Write out each of the records below word for word, changing nothing.

-- LISTED RECORDS --
####
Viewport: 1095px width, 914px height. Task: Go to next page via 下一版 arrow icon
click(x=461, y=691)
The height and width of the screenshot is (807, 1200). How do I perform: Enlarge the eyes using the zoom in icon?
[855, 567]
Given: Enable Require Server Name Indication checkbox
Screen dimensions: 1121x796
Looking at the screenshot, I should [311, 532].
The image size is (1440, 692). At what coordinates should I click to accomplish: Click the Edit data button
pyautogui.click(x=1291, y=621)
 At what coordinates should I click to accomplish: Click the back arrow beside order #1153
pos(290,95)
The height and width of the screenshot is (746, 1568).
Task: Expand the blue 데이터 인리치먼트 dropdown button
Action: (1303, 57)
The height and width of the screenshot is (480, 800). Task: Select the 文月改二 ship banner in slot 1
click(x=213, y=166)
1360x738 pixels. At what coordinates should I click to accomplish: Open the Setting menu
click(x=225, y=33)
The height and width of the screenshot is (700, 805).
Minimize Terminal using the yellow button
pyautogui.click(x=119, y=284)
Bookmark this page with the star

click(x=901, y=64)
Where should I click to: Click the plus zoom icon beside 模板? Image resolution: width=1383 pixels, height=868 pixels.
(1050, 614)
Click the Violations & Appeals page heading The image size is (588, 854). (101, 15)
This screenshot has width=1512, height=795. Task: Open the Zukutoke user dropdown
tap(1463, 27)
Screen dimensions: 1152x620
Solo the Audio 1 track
####
-- COMPLETED EXERCISE --
Viewport: 1095px width, 914px height. Task: Go to next page via 下一版 arrow icon
click(x=461, y=691)
The height and width of the screenshot is (807, 1200). How do I perform: Enlarge the eyes using the zoom in icon?
[855, 567]
Given: Enable Require Server Name Indication checkbox
Screen dimensions: 1121x796
Looking at the screenshot, I should [311, 532].
The image size is (1440, 692). At what coordinates should I click to accomplish: Click the Edit data button
pyautogui.click(x=1291, y=621)
 At what coordinates should I click to accomplish: Click the back arrow beside order #1153
pos(290,95)
The height and width of the screenshot is (746, 1568).
Task: Expand the blue 데이터 인리치먼트 dropdown button
Action: (1303, 57)
The height and width of the screenshot is (480, 800). Task: Select the 文月改二 ship banner in slot 1
click(x=213, y=166)
1360x738 pixels. At what coordinates should I click to accomplish: Open the Setting menu
click(x=225, y=33)
The height and width of the screenshot is (700, 805).
Minimize Terminal using the yellow button
pyautogui.click(x=119, y=284)
Bookmark this page with the star

click(x=901, y=64)
Where should I click to: Click the plus zoom icon beside 模板? Image resolution: width=1383 pixels, height=868 pixels.
(1050, 614)
Click the Violations & Appeals page heading The image size is (588, 854). (101, 15)
This screenshot has width=1512, height=795. Task: Open the Zukutoke user dropdown
tap(1463, 27)
Screen dimensions: 1152x620
Solo the Audio 1 track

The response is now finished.